La ricerca, fa parte di una campagna di sensibilizzazione denominata #Tempodigiocare e parte da una premessa: i bambini hanno bisogno di giocare.

L'analisi ha visto coinvolti due differenti campioni: 507 bambini e 643 adulti (i papà e le mamme dei bambini). Il campione è stato raccolto su base volontaria, intervistando nuclei familiari con bambini di età compresa tra i 5 e gli 11 anni tra gennaio e febbraio 2018. Gli intervistati risiedono in Lombardia, Umbria, Puglia, Campania e Emilia Romagna (Pepita Onlus ci ha fatto sapere che nelle loro intenzioni vi era quella di riuscire a intervistare in pari maniera famiglie del Nord, Centro e Sud).

Il campione bambini

I 507 bambini intervistati hanno tra i 5 e gli 11 anni.

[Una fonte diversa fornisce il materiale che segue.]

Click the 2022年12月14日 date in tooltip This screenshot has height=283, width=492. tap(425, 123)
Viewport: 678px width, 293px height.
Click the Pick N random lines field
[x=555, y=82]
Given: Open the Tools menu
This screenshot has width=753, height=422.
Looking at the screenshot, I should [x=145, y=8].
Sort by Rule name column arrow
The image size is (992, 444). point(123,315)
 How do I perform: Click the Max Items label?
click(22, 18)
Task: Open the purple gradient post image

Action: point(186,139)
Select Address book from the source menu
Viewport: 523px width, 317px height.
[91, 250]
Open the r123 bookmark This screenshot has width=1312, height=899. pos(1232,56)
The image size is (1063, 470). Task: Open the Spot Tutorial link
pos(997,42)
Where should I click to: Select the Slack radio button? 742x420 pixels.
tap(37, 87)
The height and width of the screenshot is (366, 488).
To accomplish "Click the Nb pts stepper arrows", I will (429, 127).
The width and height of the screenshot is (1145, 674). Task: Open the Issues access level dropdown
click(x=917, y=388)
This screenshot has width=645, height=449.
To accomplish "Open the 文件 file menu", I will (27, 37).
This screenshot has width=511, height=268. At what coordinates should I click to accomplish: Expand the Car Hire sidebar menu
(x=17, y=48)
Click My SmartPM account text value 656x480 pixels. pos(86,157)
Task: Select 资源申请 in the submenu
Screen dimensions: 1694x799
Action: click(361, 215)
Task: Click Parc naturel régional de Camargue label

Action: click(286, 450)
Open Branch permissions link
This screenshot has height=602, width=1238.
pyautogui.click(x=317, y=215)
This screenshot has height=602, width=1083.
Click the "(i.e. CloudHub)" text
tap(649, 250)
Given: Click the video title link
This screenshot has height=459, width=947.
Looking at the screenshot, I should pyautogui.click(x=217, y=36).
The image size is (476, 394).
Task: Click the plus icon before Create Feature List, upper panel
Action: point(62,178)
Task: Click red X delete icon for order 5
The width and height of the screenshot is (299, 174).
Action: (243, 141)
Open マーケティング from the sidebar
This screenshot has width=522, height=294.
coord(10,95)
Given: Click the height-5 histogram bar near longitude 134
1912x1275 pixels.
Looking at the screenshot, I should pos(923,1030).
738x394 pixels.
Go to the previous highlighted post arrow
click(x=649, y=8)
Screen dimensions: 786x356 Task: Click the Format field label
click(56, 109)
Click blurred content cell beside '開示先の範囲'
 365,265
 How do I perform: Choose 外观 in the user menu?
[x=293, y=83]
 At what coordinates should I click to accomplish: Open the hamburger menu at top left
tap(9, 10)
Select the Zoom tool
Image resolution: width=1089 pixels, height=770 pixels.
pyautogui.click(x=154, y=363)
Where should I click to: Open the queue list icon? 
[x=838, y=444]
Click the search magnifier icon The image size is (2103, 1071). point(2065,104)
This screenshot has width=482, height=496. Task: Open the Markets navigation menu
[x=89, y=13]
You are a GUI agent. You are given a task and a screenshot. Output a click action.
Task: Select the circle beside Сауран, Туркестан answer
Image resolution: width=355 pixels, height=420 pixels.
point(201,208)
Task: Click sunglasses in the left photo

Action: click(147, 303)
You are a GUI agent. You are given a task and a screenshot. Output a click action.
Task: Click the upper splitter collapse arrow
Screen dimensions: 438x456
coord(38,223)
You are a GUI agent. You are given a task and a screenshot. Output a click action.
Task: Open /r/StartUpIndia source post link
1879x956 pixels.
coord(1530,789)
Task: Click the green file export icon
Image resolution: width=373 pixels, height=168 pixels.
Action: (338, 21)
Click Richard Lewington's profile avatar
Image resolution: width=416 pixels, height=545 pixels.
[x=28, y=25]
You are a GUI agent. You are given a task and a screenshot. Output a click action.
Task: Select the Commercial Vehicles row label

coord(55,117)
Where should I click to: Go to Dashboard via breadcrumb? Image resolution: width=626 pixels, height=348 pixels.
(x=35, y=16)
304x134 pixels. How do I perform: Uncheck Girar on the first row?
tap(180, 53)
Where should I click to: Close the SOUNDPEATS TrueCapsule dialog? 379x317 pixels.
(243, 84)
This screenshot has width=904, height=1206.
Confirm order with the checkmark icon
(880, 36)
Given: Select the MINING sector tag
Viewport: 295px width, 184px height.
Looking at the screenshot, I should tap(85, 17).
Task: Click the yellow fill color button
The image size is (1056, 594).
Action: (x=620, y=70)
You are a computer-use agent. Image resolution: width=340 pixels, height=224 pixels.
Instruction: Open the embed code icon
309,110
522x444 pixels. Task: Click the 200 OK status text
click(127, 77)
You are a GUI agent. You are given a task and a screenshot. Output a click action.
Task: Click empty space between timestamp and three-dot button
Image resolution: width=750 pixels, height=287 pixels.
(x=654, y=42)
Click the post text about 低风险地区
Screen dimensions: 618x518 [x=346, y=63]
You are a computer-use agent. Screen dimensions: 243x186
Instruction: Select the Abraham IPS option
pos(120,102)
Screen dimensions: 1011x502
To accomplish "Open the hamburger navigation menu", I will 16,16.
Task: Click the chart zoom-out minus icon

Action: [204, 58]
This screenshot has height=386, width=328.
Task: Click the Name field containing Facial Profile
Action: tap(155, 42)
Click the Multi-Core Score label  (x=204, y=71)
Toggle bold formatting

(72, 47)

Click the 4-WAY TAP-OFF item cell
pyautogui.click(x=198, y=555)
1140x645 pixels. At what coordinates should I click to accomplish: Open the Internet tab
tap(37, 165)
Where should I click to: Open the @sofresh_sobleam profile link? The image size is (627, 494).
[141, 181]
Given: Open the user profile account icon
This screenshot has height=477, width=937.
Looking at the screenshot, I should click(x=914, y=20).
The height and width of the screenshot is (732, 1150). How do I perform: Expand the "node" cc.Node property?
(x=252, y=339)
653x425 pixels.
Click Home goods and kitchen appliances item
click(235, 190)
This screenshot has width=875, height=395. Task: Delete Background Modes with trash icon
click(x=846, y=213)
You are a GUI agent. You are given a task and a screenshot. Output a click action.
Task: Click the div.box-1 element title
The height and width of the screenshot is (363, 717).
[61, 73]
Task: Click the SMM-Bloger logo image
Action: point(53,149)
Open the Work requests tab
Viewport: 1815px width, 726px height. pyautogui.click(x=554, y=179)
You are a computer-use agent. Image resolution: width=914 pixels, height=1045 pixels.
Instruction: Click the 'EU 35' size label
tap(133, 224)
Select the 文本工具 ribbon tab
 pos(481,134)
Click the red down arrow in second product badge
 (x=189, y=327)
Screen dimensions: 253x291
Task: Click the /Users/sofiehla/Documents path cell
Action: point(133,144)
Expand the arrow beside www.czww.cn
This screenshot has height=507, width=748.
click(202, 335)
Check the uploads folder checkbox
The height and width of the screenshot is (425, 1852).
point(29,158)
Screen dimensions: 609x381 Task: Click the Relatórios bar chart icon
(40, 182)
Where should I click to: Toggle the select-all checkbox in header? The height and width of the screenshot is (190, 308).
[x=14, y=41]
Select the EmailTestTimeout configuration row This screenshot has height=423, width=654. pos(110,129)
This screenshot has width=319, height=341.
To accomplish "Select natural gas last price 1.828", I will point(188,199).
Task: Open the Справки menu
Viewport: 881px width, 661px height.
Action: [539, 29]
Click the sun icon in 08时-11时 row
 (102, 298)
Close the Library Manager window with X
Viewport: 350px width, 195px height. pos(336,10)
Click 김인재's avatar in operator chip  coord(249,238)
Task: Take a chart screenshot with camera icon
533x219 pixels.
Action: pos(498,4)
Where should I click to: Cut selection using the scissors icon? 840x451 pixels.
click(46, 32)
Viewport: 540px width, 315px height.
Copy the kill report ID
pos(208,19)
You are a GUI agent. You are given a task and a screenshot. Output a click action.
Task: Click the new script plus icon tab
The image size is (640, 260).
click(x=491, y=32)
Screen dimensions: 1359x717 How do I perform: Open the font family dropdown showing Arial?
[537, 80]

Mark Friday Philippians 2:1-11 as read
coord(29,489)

Le domande hanno portato alla luce i dati che andremo a vedere a seguire.

In settimana, dal lunedì al venerdì, al giorno:

  • 46% - giocano 1/2 ore
  • 32% - giocano meno di un'ora

Il fine settimana (sabato/domenica), al giorno:

  • 41% - giocano oltre le 3 ore
  • 32% - giocano da 2 a 3 ore

Sui 507 bambini intervistati:

  • 76% vorrebbero avere più tempo per giocare (ma non possono per impegni oltre alla scuola)
  • 22% preferiscono fare altro

Sempre sul totale:

  • 16% non può giocare per i compiti
  • 15% non può giocare perchè i tempi dettagli dagli adulti non glielo permettono

Dei 507 bimbi il 94% è consapevole che quando gioca impara e il 78% vorrebbe giocare in compagnia.

Il campione a questo proposito, pur se vorrebbe giocare non da solo in realtà gioca con:

  • 22% da solo
  • 11% con fratelli/sorelle
  • 8% papa e zii
  • 7% mamma e nonni

Sul campione i giochi preferiti sono:

  • 15% telefonino (app, video e videogiochi)
  • 13% giochi in scatola
  • 11% videogiochi
  • 2% disegno o giochi di finzione (fare finta di essere...)

Il campione adulti

Gli adulti intervistati sono i papà e le mamme dei bimbi coinvolti per un totale di 643 individui.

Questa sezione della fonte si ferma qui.